Lisa Auermuller’s (Director, Coastal Training Program, Rutgers University) presentation highlighted the economic advantage of investing in flood mitigation as opposed to restoration. With extreme weather and flooding becoming more frequent, the National Flood Insurance Program is operating in the red, and currently a significantly larger amount of money is being spent on disaster recovery rather than disaster prevention or mitigation. “One of my take home points for today is that for every dollar FEMA (Federal Emergency Management Agency) spends or other agencies spend on mitigating hazards upfront and reducing those hazards, it actually provides about a four dollar benefit back to the future for not having to pay out for those hazards,” Auermuller said. The Jacques Cousteau National Estuarine Research Reserve works with communities through a program called “Getting to Resilience” to assess what the current and future risks and vulnerabilities to coastal hazards are, to plan strategies to address those risks, and to determine short and long term ways to implement those strategies. Flood maps based on sound science provide the basis for the assessment and planning, and assistance is offered to facilitate communication among community leaders. FEMA offers financial incentive to increase community participation.

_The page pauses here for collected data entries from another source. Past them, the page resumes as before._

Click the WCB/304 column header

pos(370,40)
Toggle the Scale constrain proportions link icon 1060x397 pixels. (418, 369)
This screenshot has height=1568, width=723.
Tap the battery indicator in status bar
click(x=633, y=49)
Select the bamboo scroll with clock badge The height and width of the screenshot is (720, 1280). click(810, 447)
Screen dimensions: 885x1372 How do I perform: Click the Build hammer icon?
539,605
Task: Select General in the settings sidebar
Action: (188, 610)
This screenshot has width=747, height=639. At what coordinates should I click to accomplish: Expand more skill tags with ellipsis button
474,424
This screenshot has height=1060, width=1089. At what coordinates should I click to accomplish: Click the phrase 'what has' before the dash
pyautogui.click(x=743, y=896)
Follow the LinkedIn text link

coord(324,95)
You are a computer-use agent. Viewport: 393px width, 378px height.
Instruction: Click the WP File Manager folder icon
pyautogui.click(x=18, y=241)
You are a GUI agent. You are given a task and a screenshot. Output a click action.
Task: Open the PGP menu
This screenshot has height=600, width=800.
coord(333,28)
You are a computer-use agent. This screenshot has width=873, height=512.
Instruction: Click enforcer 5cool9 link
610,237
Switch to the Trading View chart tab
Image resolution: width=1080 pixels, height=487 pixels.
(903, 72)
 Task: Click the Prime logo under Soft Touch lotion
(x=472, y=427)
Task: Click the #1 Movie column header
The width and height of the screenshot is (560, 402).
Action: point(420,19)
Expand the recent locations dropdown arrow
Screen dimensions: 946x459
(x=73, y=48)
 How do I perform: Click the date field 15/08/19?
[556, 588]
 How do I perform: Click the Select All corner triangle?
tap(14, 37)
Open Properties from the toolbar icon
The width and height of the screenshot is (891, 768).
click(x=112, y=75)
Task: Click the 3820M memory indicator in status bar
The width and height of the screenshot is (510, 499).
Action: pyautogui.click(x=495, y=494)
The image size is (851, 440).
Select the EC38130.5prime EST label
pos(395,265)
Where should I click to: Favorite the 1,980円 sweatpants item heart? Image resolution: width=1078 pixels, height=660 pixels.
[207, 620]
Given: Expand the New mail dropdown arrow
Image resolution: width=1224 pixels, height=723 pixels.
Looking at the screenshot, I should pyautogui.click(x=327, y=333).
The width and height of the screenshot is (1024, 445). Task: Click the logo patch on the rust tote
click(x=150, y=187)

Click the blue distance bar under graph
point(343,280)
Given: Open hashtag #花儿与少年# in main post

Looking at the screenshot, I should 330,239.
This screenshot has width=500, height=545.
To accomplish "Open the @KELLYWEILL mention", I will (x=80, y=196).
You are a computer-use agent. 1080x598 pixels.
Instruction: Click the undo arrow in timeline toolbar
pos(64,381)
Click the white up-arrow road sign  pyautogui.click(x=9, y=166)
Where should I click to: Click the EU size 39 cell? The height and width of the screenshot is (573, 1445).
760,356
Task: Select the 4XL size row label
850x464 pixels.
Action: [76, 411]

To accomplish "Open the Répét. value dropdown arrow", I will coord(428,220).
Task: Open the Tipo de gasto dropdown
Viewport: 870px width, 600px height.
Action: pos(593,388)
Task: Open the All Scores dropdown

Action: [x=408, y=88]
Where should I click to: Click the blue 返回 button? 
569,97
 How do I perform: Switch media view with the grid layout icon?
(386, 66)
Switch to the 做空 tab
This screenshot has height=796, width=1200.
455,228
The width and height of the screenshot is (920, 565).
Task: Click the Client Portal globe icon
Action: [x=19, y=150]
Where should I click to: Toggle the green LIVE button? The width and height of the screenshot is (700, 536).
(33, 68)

Finally, Dr. Alan Steinman (Director, Annis Water Resources Institute, Grand Valley State University) shared the success story of Lake Muskegon’s ecosystem restoration. During the industrial era of Michigan sawmills and factories “abused” the lake as a dumping ground for solid and liquid waste, causing 16% of the original water surface to be filled in by debris and water quality to degrade. Economical assessment had shown that money invested in restoration would bring a three-time return on the investment by raising housing prices in the area and bringing in revenue through the recreation sector, not including value of ecosystem services. Local communities invested in a fund to pay for the restoration and long-term monitoring of the ecosystem. “We used science to assess the success and inform this restoration design. It was adaptive management. If the restoration wasn’t going according to plan, if we weren’t meeting our scientific metrics, we changed our restoration plan.”
The real-world examples from different parts of the U.S. presented at the briefing demonstrated how research performed at field stations and marine labs can lead to economic benefits for coastal communities.